遺留分権利者は侵害対象財産の「現物返還」を求めるのではなく、侵害額に相当する「金銭を請求」することになるのです。

改正によって、お金で解決できることになったため、法律関係が複雑にならず、清算方法もお金を支払えば完了するため、手続き上わかり易くはなったといえます。

 

遺留分侵害額の計算方法について詳しくは<いくら請求できる?遺留分侵害額の計算方法>をご覧ください。

3.金銭をすぐには準備できない場合は?

一方で、遺留分侵害請求を受けた側としては、改正前までは遺留分侵害に相当する部分について「そのモノ自体の権利」を失っていたものが(不動産なら侵害相当分の持分を失う)、遺留分侵害に相当する「お金」を支払わなければならなくなったということになります。

原則、一括払いです。

ただ、当然ながらすぐにお金を準備できないといった場合もあります。

特に、不動産だけを遺贈、贈与されたような場合はその不動産を売却してお金を工面しなければならないのでしょうか。

都合よく売却できる保証もありません。直ちに換価換金できないのであれば困ります。

そこで、改正法は、侵害請求を受けた者が侵害相当額のお金を準備できない場合、裁判所に対して全部または一部の支払いについて期限の猶予を求めることができる、とする規定を置くことにしました。

裁判所に認められれば一定期間、支払いが猶予されるため、その間にお金を準備することができます(認められれば、その支払い期限までは遅延損害金は生じません)。

 

詳しくは<期限の許与とは?遺留分侵害額請求をされたけどお金がない場合の対処法>

4.遺留分の話し合いが不成立となったら

遺留分侵害請求がされた場合、まずは当事者の話し合い、協議によります。

遺留分侵害額請求は、口頭や単に手紙のようなもので請求するのではなく、配達証明付き内容証明郵便にて請求しましょう。

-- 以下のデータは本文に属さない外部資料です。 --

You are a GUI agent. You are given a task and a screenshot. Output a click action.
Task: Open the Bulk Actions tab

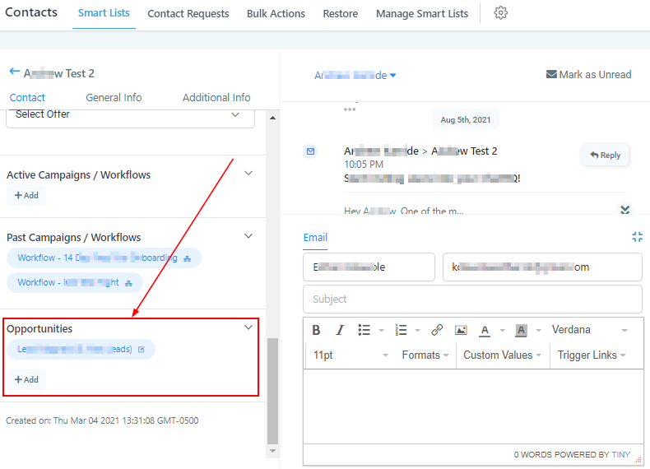(276, 14)
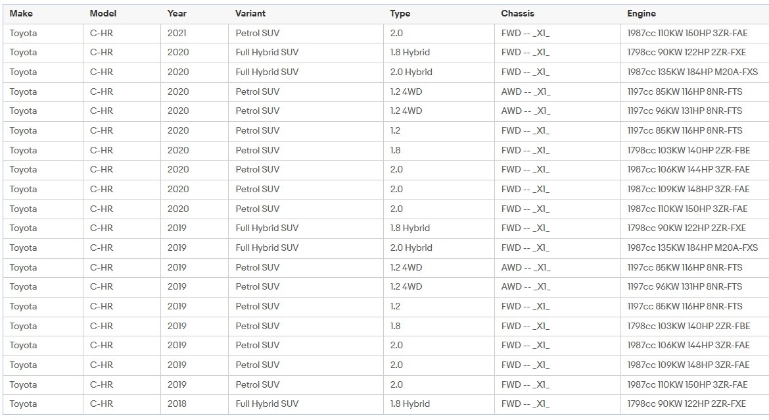Click the C-HR model cell in the 2018 row

pyautogui.click(x=102, y=404)
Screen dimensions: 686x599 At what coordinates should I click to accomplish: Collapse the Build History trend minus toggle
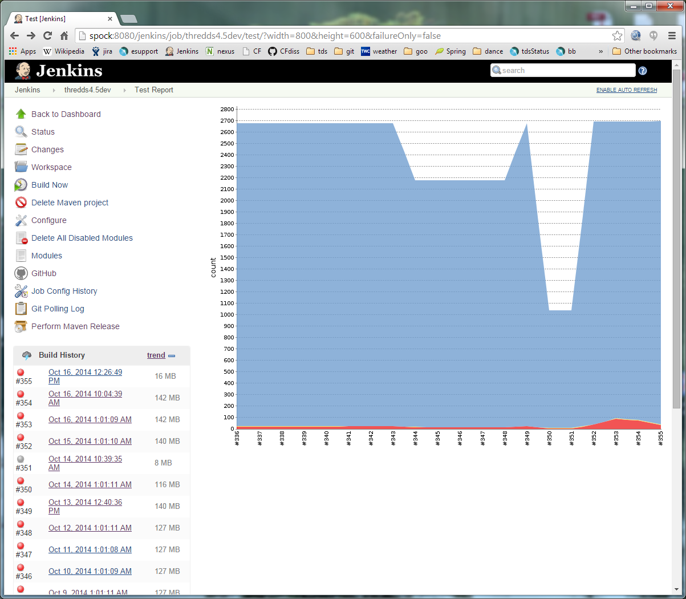point(172,355)
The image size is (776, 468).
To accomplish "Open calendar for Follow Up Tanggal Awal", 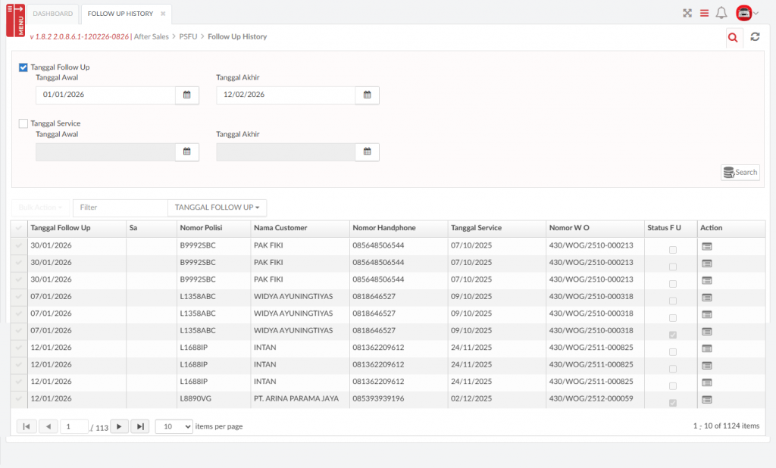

協議がまとまらない場合は、家庭裁判所での調停手続きとなります。相手方の住所地を管轄する家庭裁判所に申立てます。

その調停でも話し合いがつかない、不成立であれば、裁判になります。

なお、遺産分割調停などの場合とは異なり、調停不成立により家庭裁判所の審判に当然に移行するわけではありません(遺産分割調停などは審判に移行)。

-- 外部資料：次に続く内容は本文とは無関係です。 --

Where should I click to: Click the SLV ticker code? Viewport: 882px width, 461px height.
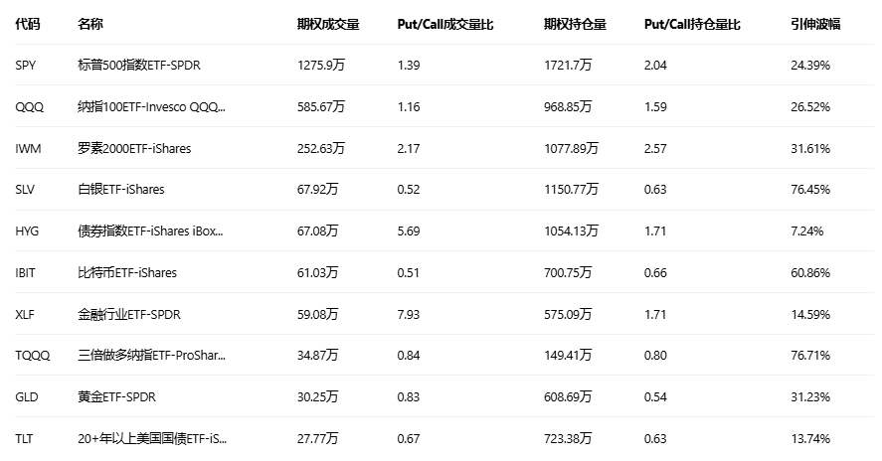pyautogui.click(x=27, y=190)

そのため、地方裁判所(140万円以下の請求なら簡易裁判所でも可)への「訴え提起」が必要となりますので、要注意です。

5.まとめ

遺言、贈与などで遺留分を侵害していても法律上、それらの行為が無効となることはありません。

そして、相続法のうち、遺留分が侵害されている場合の取り扱いについても改正され、モノそれ自体の取り戻しではなく、侵害額に相当する金銭を請求することによって、権利の回復を図ることになりました。

改正により遺留分減殺請求は遺留分侵害額請求、となり、前述のとおり、改正前の不都合や使い悪さが改善されたといえます。

一方で、遺留分侵害額の請求を受けた側が請求金額をすぐに支払えない場合の救済策として、裁判所が認めることを条件に侵害相当額の支払い猶予が可能です。

いずれにしても、遺留分は被相続人(遺言者)本人であっても侵すことのできない相続人の権利であるため、

 

・遺留分の侵害を受けるであろう相続人に配慮した遺言の作成

・生命保険金の活用

 

など、様々な相続対策、遺留分対策を講じておくことをオススメします。